(Collected data)
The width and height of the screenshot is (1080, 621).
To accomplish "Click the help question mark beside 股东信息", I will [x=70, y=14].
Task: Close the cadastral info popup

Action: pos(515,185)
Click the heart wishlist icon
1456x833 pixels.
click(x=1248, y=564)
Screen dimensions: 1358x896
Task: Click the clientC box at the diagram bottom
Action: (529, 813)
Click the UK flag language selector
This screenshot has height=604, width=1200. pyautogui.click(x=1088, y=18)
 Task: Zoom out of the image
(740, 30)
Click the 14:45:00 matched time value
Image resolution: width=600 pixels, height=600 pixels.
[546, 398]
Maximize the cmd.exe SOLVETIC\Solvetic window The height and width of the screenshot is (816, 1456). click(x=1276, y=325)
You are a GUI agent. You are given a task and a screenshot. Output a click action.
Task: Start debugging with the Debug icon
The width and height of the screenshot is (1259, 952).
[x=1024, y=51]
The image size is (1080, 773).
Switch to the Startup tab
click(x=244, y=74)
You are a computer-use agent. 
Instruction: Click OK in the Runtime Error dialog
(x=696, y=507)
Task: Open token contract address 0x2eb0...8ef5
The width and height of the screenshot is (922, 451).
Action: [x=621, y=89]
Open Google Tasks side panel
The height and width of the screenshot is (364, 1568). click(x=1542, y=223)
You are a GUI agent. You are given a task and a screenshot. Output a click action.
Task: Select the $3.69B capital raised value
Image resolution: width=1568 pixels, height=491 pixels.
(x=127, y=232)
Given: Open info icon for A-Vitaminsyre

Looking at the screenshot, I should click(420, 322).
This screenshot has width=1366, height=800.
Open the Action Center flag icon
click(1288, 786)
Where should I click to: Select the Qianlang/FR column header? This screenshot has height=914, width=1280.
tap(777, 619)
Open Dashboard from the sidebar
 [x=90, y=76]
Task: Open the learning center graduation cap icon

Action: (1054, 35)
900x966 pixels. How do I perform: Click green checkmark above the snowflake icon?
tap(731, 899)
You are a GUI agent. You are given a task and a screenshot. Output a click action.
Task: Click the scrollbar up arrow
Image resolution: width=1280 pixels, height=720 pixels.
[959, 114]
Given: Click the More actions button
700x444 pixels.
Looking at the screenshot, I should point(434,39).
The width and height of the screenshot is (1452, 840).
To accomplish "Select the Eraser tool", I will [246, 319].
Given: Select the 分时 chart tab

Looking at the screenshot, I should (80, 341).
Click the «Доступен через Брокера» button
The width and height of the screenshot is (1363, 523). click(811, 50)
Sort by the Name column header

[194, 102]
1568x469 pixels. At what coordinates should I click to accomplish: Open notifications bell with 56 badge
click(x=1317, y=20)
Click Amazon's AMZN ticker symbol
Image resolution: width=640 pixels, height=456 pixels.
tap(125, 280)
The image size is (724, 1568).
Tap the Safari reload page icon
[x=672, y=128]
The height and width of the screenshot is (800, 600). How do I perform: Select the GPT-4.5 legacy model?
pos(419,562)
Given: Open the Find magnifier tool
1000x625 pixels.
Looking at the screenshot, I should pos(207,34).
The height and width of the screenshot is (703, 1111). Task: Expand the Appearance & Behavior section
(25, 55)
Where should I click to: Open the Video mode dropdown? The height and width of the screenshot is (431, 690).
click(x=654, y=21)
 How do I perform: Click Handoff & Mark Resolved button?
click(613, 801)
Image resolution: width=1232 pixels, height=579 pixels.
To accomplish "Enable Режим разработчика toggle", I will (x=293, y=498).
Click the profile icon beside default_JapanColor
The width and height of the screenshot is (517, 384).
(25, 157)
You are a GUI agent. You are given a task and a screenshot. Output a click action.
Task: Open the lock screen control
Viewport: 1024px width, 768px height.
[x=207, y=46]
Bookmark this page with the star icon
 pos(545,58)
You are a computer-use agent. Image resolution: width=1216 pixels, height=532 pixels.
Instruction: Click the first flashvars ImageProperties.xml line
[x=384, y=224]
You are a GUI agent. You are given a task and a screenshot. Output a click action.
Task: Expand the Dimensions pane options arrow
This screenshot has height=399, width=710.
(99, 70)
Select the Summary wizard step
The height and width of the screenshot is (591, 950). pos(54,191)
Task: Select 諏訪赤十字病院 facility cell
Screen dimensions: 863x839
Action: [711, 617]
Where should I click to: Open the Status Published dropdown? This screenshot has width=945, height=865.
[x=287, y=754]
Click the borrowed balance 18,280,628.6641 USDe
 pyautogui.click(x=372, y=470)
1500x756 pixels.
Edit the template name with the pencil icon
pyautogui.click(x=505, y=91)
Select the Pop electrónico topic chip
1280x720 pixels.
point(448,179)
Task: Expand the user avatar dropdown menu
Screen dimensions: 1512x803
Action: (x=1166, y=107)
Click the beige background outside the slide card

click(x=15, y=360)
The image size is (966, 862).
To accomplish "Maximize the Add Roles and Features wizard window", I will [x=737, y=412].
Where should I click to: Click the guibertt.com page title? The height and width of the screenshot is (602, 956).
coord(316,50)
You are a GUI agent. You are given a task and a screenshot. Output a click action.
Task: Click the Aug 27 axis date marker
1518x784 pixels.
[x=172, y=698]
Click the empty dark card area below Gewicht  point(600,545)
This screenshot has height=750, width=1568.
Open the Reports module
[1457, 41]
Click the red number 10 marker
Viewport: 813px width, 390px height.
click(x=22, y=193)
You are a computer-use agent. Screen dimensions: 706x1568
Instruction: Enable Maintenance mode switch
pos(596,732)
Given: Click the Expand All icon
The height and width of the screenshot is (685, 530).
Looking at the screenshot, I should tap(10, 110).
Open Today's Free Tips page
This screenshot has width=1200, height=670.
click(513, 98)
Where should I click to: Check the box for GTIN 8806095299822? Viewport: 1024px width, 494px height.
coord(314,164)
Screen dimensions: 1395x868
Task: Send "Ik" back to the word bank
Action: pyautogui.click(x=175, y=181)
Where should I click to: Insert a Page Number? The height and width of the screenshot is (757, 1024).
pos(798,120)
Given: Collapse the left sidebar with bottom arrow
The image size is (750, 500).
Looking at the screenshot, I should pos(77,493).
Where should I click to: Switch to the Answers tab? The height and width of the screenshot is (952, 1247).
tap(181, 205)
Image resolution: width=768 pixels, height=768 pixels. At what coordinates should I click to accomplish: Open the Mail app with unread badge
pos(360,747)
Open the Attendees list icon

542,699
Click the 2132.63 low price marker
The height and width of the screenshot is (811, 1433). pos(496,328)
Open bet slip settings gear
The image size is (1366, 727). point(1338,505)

**PROMPT:** Nothing in the records should be altered when they are written out again.

**SOLUTION:**
The width and height of the screenshot is (1080, 621).
To accomplish "Click the help question mark beside 股东信息", I will [x=70, y=14].
Task: Close the cadastral info popup

Action: pos(515,185)
Click the heart wishlist icon
1456x833 pixels.
click(x=1248, y=564)
Screen dimensions: 1358x896
Task: Click the clientC box at the diagram bottom
Action: (529, 813)
Click the UK flag language selector
This screenshot has height=604, width=1200. pyautogui.click(x=1088, y=18)
 Task: Zoom out of the image
(740, 30)
Click the 14:45:00 matched time value
Image resolution: width=600 pixels, height=600 pixels.
[546, 398]
Maximize the cmd.exe SOLVETIC\Solvetic window The height and width of the screenshot is (816, 1456). click(x=1276, y=325)
You are a GUI agent. You are given a task and a screenshot. Output a click action.
Task: Start debugging with the Debug icon
The width and height of the screenshot is (1259, 952).
[x=1024, y=51]
The image size is (1080, 773).
Switch to the Startup tab
click(x=244, y=74)
You are a computer-use agent. 
Instruction: Click OK in the Runtime Error dialog
(x=696, y=507)
Task: Open token contract address 0x2eb0...8ef5
The width and height of the screenshot is (922, 451).
Action: [x=621, y=89]
Open Google Tasks side panel
The height and width of the screenshot is (364, 1568). click(x=1542, y=223)
You are a GUI agent. You are given a task and a screenshot. Output a click action.
Task: Select the $3.69B capital raised value
Image resolution: width=1568 pixels, height=491 pixels.
(x=127, y=232)
Given: Open info icon for A-Vitaminsyre

Looking at the screenshot, I should click(420, 322).
This screenshot has width=1366, height=800.
Open the Action Center flag icon
click(1288, 786)
Where should I click to: Select the Qianlang/FR column header? This screenshot has height=914, width=1280.
tap(777, 619)
Open Dashboard from the sidebar
 [x=90, y=76]
Task: Open the learning center graduation cap icon

Action: (1054, 35)
900x966 pixels. How do I perform: Click green checkmark above the snowflake icon?
tap(731, 899)
You are a GUI agent. You are given a task and a screenshot. Output a click action.
Task: Click the scrollbar up arrow
Image resolution: width=1280 pixels, height=720 pixels.
[959, 114]
Given: Click the More actions button
700x444 pixels.
Looking at the screenshot, I should point(434,39).
The width and height of the screenshot is (1452, 840).
To accomplish "Select the Eraser tool", I will [246, 319].
Given: Select the 分时 chart tab

Looking at the screenshot, I should (80, 341).
Click the «Доступен через Брокера» button
The width and height of the screenshot is (1363, 523). click(811, 50)
Sort by the Name column header

[194, 102]
1568x469 pixels. At what coordinates should I click to accomplish: Open notifications bell with 56 badge
click(x=1317, y=20)
Click Amazon's AMZN ticker symbol
Image resolution: width=640 pixels, height=456 pixels.
tap(125, 280)
The image size is (724, 1568).
Tap the Safari reload page icon
[x=672, y=128]
The height and width of the screenshot is (800, 600). How do I perform: Select the GPT-4.5 legacy model?
pos(419,562)
Given: Open the Find magnifier tool
1000x625 pixels.
Looking at the screenshot, I should pos(207,34).
The height and width of the screenshot is (703, 1111). Task: Expand the Appearance & Behavior section
(25, 55)
Where should I click to: Open the Video mode dropdown? The height and width of the screenshot is (431, 690).
click(x=654, y=21)
 How do I perform: Click Handoff & Mark Resolved button?
click(613, 801)
Image resolution: width=1232 pixels, height=579 pixels.
To accomplish "Enable Режим разработчика toggle", I will (x=293, y=498).
Click the profile icon beside default_JapanColor
The width and height of the screenshot is (517, 384).
(25, 157)
You are a GUI agent. You are given a task and a screenshot. Output a click action.
Task: Open the lock screen control
Viewport: 1024px width, 768px height.
[x=207, y=46]
Bookmark this page with the star icon
 pos(545,58)
You are a computer-use agent. Image resolution: width=1216 pixels, height=532 pixels.
Instruction: Click the first flashvars ImageProperties.xml line
[x=384, y=224]
You are a GUI agent. You are given a task and a screenshot. Output a click action.
Task: Expand the Dimensions pane options arrow
This screenshot has height=399, width=710.
(99, 70)
Select the Summary wizard step
The height and width of the screenshot is (591, 950). pos(54,191)
Task: Select 諏訪赤十字病院 facility cell
Screen dimensions: 863x839
Action: [711, 617]
Where should I click to: Open the Status Published dropdown? This screenshot has width=945, height=865.
[x=287, y=754]
Click the borrowed balance 18,280,628.6641 USDe
 pyautogui.click(x=372, y=470)
1500x756 pixels.
Edit the template name with the pencil icon
pyautogui.click(x=505, y=91)
Select the Pop electrónico topic chip
1280x720 pixels.
point(448,179)
Task: Expand the user avatar dropdown menu
Screen dimensions: 1512x803
Action: (x=1166, y=107)
Click the beige background outside the slide card

click(x=15, y=360)
The image size is (966, 862).
To accomplish "Maximize the Add Roles and Features wizard window", I will [x=737, y=412].
Where should I click to: Click the guibertt.com page title? The height and width of the screenshot is (602, 956).
coord(316,50)
You are a GUI agent. You are given a task and a screenshot. Output a click action.
Task: Click the Aug 27 axis date marker
1518x784 pixels.
[x=172, y=698]
Click the empty dark card area below Gewicht  point(600,545)
This screenshot has height=750, width=1568.
Open the Reports module
[1457, 41]
Click the red number 10 marker
Viewport: 813px width, 390px height.
click(x=22, y=193)
You are a computer-use agent. Screen dimensions: 706x1568
Instruction: Enable Maintenance mode switch
pos(596,732)
Given: Click the Expand All icon
The height and width of the screenshot is (685, 530).
Looking at the screenshot, I should tap(10, 110).
Open Today's Free Tips page
This screenshot has width=1200, height=670.
click(513, 98)
Where should I click to: Check the box for GTIN 8806095299822? Viewport: 1024px width, 494px height.
coord(314,164)
Screen dimensions: 1395x868
Task: Send "Ik" back to the word bank
Action: pyautogui.click(x=175, y=181)
Where should I click to: Insert a Page Number? The height and width of the screenshot is (757, 1024).
pos(798,120)
Given: Collapse the left sidebar with bottom arrow
The image size is (750, 500).
Looking at the screenshot, I should pos(77,493).
Where should I click to: Switch to the Answers tab? The height and width of the screenshot is (952, 1247).
tap(181, 205)
Image resolution: width=768 pixels, height=768 pixels. At what coordinates should I click to accomplish: Open the Mail app with unread badge
pos(360,747)
Open the Attendees list icon

542,699
Click the 2132.63 low price marker
The height and width of the screenshot is (811, 1433). pos(496,328)
Open bet slip settings gear
The image size is (1366, 727). point(1338,505)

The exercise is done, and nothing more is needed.